Bankruptcy Basics – Chapter 7? Chapter 13?

Individuals faced with specific dilemmas brought by creditors–whether it be a pending foreclosure sale, a wage garnishment or a levy upon a bank account–are often nevertheless apprehensive to file a bankruptcy petition to stop such creditor actions.  However, individuals faced with such dilemmas are often well-advised to file a chapter 13, rather than the more traditional chapter 7 liquidation.
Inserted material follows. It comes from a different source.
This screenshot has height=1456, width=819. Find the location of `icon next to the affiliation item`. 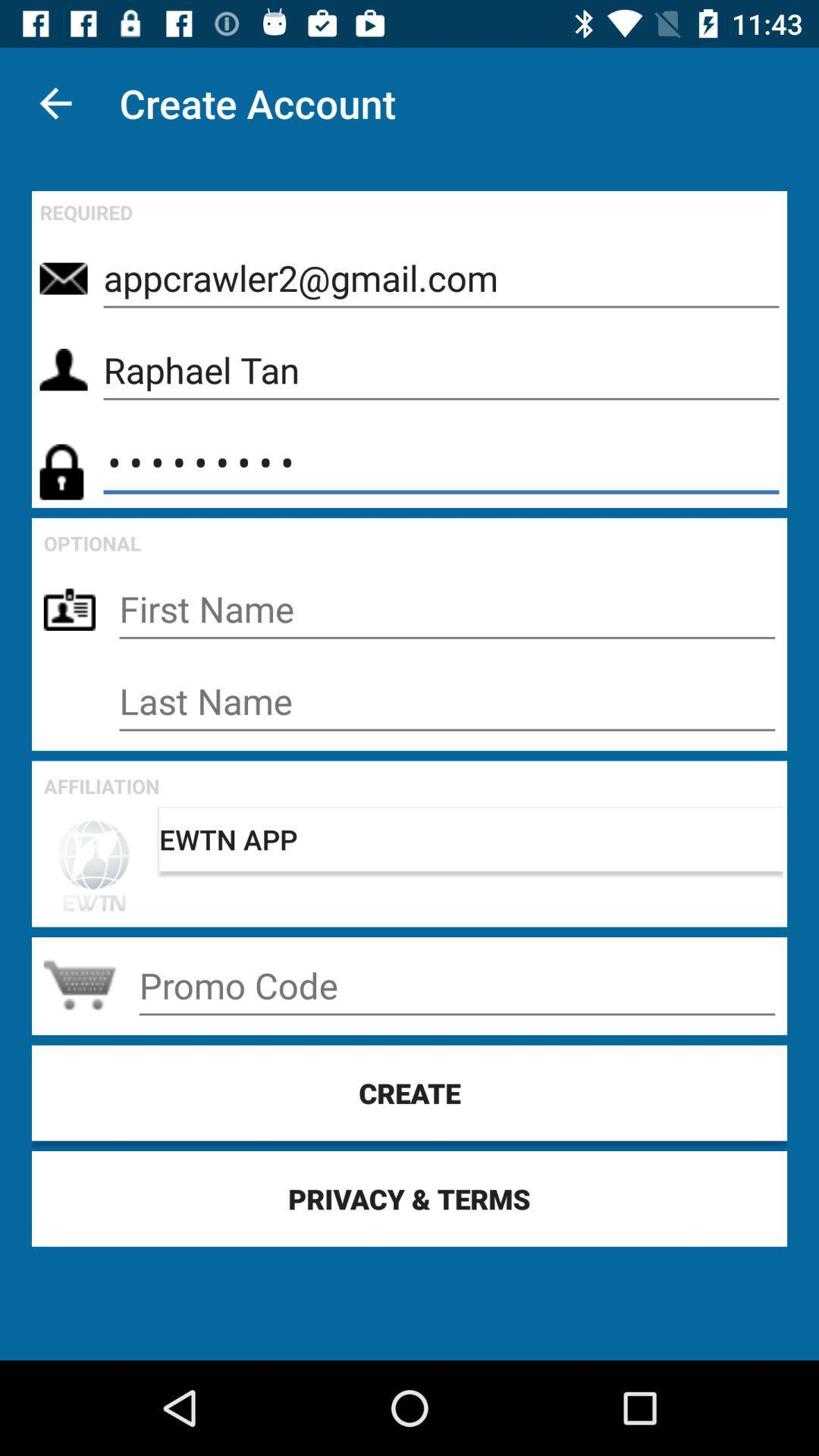

icon next to the affiliation item is located at coordinates (470, 839).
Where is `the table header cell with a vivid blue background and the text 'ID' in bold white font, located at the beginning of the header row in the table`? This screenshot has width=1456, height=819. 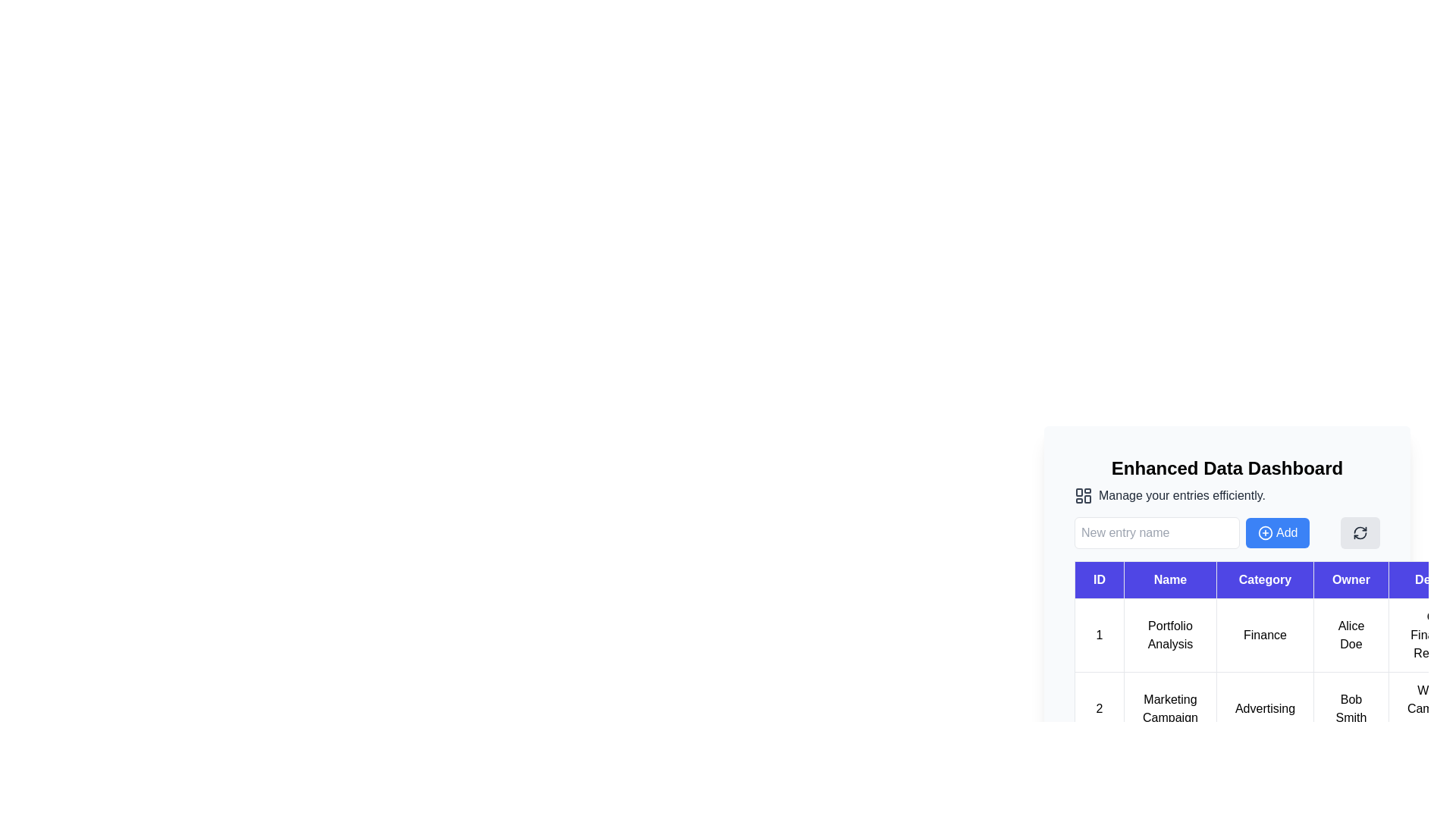
the table header cell with a vivid blue background and the text 'ID' in bold white font, located at the beginning of the header row in the table is located at coordinates (1099, 579).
A chapter 13 comes with it many of the benefits of a chapter 7, such as a freeze of most pending actions taken by a creditor against the debtor-filer; a freeze of a foreclosure sale, the release of funds levied and held by a creditor; and the cessation of any garnishment order.  One significant benefit in filing under chapter 13 of the bankruptcy code rather than under chapter 7 is the absolute right to withdraw a chapter 13.  In a chapter 7 case, a debtor must request permission from the Court, and depending on the circumstances of the case, such request may not be granted.  A chapter 13 debtor, however, has an absolute right to withdraw for whatever reason at any time.

A well-qualified attorney is highly recommended for chapter 13 filers due to the added complexity of this type of case.  For individuals seeking bankruptcy protection through a reorganization and who have more than (approximately) $1.2 million of secured or approximately $400,000 of unsecured debt (whether past due or not), a bankruptcy under chapter 11 of the Bankruptcy Code, rather than chapter 13 may be required.  Chapter 11 is often associated with companies who are able to operate after a restructuring, but individuals may also file under chapter 11. Chapter 11s come with more complexity, more cost and significantly more flexibility (but without the same right to withdraw).